DOCUMENT:
An historic meeting of Church leaders took place Tuesday, 15th November, at Bishopscourt in Cape Town. Its aim was to tackle divisions between historic and newer churches, where labels such as ‘ecumenical’ and ‘evangelical’ have undermined a broader shared Christian witness within society and nation. Leaders made a renewed commitment to enhance working together for the good of all South Africans.
Anglican Archbishop Thabo Makgoba, chair of National Church Leaders Consultation, hosted the meeting which brought together leaders from three major Christian groupings: Revd Mautji Pataki, General Secretary of the South African Council of Churches (SACC); Revd Moss Ntlha, General Secretary of the Evangelical Alliance of South Africa (TEASA); and Mr Miles Giljam, CEO of African Enterprise (AE). Methodist Bishop Ivan Abrahams, out-going chair of the National Church Leaders’ Consultation also participated, and Dr. Renier Koegelenberg, Executive Director of Ecumenical Foundation of South Africa; and Dr Welile Mazamisa, EFSA board member, were also present. Archbishop Stephen Brislin of the Roman Catholic Archdiocese of Cape Town was invited but unable to attend. He indicated his support of the meeting.
The meeting followed the January 2010 National Church Leaders’ Consultation which expressed the need for organic unity amongst Christian groupings, and strongly recommended that SACC,TEASA and AE leaders meet and explore common concerns as a way forward.
“Now is a kairos moment, “said Miles Giljam after Tuesday’s meeting. “People want leadership and answers. We also need to instil hope in people.”

CHALLENGES:
1. In the report on the Bishopscourt meeting, who hosted the gathering of church leaders?
2. Proceed with the report on the Bishopscourt meeting, writing on from its final sentence.

DATASET EXCERPT:
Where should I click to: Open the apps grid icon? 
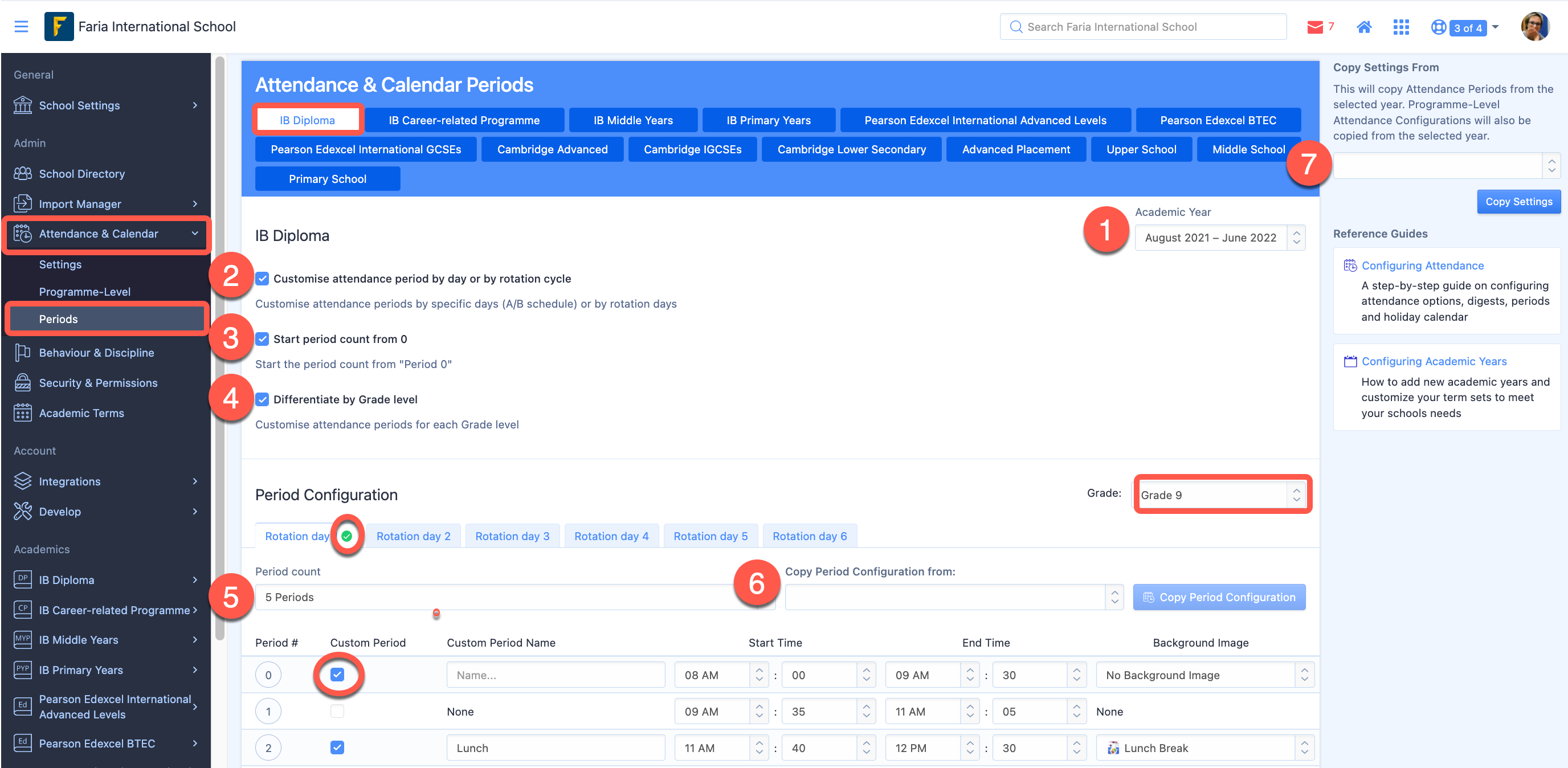tap(1401, 27)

THE REPLIES:
1. Anglican Archbishop Thabo Makgoba, chair of the National Church Leaders Consultation, hosted it.

2.
“The year 1994 was the end and the beginning of history in South Africa,” commented Dr Welile Mazamisa. “The churches stepped back and others have taken that space – we now need to reclaim it.”
“We need a space to analyse together and work on our commitment to one another and to the people of South Africa,’ said Dr. Moss Nthla.
“In our current context, where the dream of our being a rainbow nation is not being realised in certain quarters, it is important that as Christians, regardless of our differences, we should meet and hold to the vision that a united country is possible,” Archbishop Makgoba added.
The Christian leaders shared individual perspectives and identified common priorities. They then considered the Overview of the National Development Programme 2030 and discussed the contribution Churches can make to the way forward.
Participants agreed on key issues in South African society needing urgent attention, including corruption, poor service delivery, and problematic health care and educational systems. They also affirmed the desire of the broader Christian community to be a partner in addressing the problems which are facing our people and our communities.
The meeting concluded with an enthusiastic commitment to continue meeting for reflection, dialogue and common action.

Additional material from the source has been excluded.